The U.S. Food and Drug Administration is evaluating whether the labeling of plant-based alternatives may lead consumers to believe these products have the same key nutritional attributes as their dairy counterparts.  In particular, FDA is looking at children’s health issues related to plant-based milk alternatives.  FDA Commissioner Scott Gottlieb, M.D., stated that FDA “intend[s] to look at whether parents may erroneously assume that plant-based beverages’ nutritional contents are similar to those of cow’s milk[.]”  On this issue, FDA is soliciting public input to answer the following questions:

  1. How do you use plant-based products?
  2. What is your understanding of dairy terms like milk, yogurt and cheese when they are used to label plant-based products?
  3. Do you understand the nutritional characteristics of plant-based products?  Do you know how they’re different from each other?  Do you know how their nutritional qualities compare with dairy products?

FDA has extended the public comment period on this issue until January 28, 2019.

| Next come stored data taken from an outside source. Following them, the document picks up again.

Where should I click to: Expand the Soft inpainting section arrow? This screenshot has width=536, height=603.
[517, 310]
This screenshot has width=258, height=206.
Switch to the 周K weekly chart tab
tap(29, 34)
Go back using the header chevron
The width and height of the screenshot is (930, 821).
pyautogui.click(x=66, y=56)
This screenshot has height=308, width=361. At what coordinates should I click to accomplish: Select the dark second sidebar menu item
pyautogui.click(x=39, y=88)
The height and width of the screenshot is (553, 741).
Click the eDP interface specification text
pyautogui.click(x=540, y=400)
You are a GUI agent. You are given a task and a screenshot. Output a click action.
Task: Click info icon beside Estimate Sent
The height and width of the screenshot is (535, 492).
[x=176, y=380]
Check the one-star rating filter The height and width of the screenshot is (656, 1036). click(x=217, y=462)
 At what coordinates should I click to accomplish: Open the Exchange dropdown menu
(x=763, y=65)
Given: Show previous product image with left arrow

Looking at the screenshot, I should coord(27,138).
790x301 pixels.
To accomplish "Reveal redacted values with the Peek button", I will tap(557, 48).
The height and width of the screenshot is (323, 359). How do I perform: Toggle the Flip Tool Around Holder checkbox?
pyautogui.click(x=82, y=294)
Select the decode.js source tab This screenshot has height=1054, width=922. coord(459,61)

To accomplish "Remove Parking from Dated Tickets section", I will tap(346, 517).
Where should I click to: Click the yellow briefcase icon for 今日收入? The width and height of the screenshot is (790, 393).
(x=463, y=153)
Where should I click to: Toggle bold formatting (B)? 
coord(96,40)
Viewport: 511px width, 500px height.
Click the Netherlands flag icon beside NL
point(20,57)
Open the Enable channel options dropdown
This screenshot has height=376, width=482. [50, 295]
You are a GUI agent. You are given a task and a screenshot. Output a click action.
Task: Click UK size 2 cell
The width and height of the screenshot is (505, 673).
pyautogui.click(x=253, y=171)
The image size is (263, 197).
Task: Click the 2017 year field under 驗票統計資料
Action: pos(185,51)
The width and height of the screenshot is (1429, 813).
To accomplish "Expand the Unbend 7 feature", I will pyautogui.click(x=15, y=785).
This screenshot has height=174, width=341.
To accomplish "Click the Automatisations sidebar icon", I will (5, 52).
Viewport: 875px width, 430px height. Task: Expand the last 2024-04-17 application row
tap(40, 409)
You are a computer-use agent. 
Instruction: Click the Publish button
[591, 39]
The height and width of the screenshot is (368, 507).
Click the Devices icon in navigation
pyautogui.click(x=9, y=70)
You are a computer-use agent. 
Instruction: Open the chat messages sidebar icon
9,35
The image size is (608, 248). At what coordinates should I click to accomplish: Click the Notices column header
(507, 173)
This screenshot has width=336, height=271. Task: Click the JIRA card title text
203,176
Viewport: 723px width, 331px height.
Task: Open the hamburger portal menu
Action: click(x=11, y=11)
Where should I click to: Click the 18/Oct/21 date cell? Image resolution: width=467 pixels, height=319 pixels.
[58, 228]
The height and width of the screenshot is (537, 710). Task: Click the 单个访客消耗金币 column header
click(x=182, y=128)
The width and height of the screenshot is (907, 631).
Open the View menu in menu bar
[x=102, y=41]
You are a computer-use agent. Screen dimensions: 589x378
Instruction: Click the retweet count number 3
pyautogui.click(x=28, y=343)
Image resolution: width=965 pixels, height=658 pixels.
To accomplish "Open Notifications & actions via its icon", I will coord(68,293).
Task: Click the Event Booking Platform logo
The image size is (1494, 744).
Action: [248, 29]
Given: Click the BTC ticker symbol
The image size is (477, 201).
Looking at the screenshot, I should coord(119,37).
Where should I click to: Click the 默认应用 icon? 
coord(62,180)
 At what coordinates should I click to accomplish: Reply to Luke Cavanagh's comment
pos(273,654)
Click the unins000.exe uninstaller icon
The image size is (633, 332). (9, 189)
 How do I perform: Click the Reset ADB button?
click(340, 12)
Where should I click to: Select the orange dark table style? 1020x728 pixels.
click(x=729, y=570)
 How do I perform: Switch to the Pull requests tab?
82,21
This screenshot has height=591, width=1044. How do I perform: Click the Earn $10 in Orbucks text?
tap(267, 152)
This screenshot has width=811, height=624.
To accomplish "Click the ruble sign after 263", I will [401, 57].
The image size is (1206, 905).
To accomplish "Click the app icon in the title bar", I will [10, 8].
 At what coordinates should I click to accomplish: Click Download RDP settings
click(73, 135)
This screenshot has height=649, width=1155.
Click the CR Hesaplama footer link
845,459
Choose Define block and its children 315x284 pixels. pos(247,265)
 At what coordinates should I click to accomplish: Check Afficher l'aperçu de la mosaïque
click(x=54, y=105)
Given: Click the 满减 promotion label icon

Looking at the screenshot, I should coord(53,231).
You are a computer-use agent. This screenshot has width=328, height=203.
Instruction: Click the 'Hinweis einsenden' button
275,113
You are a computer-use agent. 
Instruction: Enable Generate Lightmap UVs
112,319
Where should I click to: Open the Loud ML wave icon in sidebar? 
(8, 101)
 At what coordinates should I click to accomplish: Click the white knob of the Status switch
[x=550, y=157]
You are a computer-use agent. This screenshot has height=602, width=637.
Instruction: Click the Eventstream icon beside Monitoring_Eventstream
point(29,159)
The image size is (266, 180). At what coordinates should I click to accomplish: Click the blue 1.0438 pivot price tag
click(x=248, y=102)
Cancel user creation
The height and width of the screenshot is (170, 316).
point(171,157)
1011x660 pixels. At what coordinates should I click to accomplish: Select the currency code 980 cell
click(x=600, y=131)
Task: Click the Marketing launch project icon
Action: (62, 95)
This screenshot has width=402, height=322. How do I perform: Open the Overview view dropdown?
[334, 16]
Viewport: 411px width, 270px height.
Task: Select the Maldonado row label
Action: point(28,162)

Cellular agriculture alternative

Alternatives to dairy products are not the only “imitation” foods getting attention these days.  Cellular agriculture and plant-based dairy alternatives have raised similar questions.

Cellular agriculture produces meat, poultry and seafood from animal cell cultures to replicate the characteristics of muscle harvested from food-producing animals.  This process has led regulators to question how to label such cultured food products effectively.  Some suggest the “meat” grown in a lab, rather than on a farm, should be called “cultured meat,” “cell-based meat,” “artificial meat,” or “clean meat.”  Others feel these products should not be associated with “meat” in the traditional sense whatsoever.

At a public meeting this past summer, FDA engaged in a dialogue with food industry and consumer representatives about how to embrace cell-cultured foods, while keeping consumers safe and fully informed.  It has since been announced that FDA will create a joint regulatory framework with the USDA to oversee cultured livestock and poultry products.  The joint regulatory scheme’s details are yet to be determined, but the effort may implicate future jurisdictional issues with respect to cultured meat products.

It remains to be seen if FDA’s stance on labeling plant-based dairy alternatives will affect the agency’s stance on cell-based meat labeling.  Only time will tell how well consumers understand terms such as “milk” and “meat.”  What is clear is that “imitation” and cultured food products will be a hot topic to watch in 2019, especially from a regulatory standpoint.